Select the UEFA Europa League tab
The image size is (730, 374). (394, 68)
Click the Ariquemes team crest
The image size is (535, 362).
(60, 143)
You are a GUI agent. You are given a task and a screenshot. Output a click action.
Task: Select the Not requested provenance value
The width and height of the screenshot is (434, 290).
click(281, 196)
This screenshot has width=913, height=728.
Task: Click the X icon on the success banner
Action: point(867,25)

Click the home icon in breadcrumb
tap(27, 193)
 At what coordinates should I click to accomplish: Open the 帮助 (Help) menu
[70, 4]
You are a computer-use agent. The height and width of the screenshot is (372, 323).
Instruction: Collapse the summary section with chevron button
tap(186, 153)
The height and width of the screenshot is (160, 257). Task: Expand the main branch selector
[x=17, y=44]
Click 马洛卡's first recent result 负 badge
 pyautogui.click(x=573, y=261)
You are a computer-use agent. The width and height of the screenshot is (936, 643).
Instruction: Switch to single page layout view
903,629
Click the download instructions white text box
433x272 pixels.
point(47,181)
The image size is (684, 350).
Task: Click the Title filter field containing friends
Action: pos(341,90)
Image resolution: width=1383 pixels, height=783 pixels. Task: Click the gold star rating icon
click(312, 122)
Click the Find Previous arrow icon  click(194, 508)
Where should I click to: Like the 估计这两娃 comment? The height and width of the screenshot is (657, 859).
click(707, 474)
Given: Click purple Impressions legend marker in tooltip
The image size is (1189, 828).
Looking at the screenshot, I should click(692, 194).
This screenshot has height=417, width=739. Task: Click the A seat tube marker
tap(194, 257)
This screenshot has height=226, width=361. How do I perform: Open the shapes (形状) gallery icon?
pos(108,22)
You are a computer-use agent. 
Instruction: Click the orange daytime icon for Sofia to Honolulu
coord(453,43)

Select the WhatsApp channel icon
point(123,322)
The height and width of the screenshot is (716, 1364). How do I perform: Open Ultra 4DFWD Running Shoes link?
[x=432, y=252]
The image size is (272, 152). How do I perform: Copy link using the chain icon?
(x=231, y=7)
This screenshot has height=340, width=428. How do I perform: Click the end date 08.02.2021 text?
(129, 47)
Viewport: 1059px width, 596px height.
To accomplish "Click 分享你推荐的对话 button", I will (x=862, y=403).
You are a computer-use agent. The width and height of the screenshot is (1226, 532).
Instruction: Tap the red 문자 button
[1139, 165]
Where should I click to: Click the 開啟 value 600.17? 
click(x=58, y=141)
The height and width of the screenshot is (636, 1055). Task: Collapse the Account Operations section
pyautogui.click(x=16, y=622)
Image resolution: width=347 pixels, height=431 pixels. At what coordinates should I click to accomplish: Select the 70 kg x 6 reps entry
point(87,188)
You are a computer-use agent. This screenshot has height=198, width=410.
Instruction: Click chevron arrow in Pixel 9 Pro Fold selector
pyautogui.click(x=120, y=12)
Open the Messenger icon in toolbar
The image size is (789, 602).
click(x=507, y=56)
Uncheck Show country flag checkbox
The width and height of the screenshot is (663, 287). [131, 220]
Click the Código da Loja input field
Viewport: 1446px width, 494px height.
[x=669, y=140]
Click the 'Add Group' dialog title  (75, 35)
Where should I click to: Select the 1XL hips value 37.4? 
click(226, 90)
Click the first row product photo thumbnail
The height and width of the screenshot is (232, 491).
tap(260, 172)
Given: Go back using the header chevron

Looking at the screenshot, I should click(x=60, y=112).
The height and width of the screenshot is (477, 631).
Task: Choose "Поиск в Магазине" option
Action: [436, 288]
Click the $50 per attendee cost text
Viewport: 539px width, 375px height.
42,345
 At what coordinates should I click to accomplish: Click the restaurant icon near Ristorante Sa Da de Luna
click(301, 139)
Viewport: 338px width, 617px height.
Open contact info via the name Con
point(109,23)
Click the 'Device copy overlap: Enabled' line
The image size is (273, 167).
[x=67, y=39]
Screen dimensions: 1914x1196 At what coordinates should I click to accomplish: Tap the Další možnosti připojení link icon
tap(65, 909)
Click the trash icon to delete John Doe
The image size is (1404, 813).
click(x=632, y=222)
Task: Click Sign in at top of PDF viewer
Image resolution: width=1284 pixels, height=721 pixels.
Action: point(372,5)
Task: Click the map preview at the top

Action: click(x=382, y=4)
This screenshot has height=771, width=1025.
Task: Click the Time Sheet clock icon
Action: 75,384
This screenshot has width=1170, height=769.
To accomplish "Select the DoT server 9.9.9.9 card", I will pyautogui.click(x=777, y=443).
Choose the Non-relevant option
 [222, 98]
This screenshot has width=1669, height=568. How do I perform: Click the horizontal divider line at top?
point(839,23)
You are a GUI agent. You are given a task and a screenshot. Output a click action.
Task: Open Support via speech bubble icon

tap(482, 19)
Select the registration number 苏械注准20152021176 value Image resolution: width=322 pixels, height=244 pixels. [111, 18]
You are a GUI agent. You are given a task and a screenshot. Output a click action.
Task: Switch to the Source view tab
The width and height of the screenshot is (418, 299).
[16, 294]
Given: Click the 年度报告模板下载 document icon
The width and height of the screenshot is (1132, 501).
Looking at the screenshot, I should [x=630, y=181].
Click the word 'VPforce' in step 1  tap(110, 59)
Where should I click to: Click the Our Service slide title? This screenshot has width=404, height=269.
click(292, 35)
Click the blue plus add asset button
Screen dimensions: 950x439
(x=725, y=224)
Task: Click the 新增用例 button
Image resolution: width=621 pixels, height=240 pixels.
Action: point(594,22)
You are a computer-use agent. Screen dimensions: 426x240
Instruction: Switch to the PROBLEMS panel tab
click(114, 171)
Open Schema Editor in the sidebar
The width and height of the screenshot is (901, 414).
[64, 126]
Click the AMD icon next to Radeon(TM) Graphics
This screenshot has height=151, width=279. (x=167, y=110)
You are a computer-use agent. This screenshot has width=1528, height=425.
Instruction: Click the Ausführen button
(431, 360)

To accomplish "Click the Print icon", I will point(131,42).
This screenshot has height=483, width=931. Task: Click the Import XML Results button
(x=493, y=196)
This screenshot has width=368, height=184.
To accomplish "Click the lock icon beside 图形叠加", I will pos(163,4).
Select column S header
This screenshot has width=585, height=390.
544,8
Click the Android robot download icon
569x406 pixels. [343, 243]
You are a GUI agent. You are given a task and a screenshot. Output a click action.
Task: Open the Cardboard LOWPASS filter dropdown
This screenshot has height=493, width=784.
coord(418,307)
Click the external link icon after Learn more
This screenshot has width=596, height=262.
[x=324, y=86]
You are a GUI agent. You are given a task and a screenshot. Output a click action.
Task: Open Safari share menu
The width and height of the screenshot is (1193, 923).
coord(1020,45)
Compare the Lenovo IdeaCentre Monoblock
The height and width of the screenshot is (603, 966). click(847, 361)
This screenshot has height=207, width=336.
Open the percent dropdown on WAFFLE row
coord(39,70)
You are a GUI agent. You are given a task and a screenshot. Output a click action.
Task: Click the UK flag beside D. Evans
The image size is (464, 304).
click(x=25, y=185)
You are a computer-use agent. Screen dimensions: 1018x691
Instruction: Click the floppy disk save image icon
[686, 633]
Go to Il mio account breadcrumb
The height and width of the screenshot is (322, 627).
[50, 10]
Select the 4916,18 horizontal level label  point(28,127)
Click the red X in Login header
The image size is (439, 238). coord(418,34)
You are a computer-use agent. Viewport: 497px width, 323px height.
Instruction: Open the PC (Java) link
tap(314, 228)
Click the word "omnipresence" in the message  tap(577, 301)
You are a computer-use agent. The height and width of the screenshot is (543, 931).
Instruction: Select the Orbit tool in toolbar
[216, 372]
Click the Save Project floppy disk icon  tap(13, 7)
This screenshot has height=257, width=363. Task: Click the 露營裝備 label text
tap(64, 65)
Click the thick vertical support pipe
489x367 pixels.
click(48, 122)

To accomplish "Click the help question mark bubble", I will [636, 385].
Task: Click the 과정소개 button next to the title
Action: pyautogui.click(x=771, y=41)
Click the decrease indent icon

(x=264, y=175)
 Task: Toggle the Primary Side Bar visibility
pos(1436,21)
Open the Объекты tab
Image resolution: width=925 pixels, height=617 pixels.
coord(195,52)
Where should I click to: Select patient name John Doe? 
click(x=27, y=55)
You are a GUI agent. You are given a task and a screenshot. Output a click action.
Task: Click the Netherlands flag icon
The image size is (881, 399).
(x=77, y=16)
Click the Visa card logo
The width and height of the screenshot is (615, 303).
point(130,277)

● ● ●

_EXERCISE_:
Scan the entries above and return each line that holds "computer".

_TASK SOLUTION_:
You are a computer-use agent. The height and width of the screenshot is (372, 323).
You are a computer-use agent. The width and height of the screenshot is (936, 643).
You are a computer-use agent. 
You are a computer-use agent. The width and height of the screenshot is (1226, 532).
You are a computer-use agent. This screenshot has height=198, width=410.
You are a computer-use agent. Screen dimensions: 426x240
You are a computer-use agent. This screenshot has width=1528, height=425.
You are a computer-use agent. Screen dimensions: 1018x691
You are a computer-use agent. Viewport: 497px width, 323px height.
You are a computer-use agent. The height and width of the screenshot is (543, 931).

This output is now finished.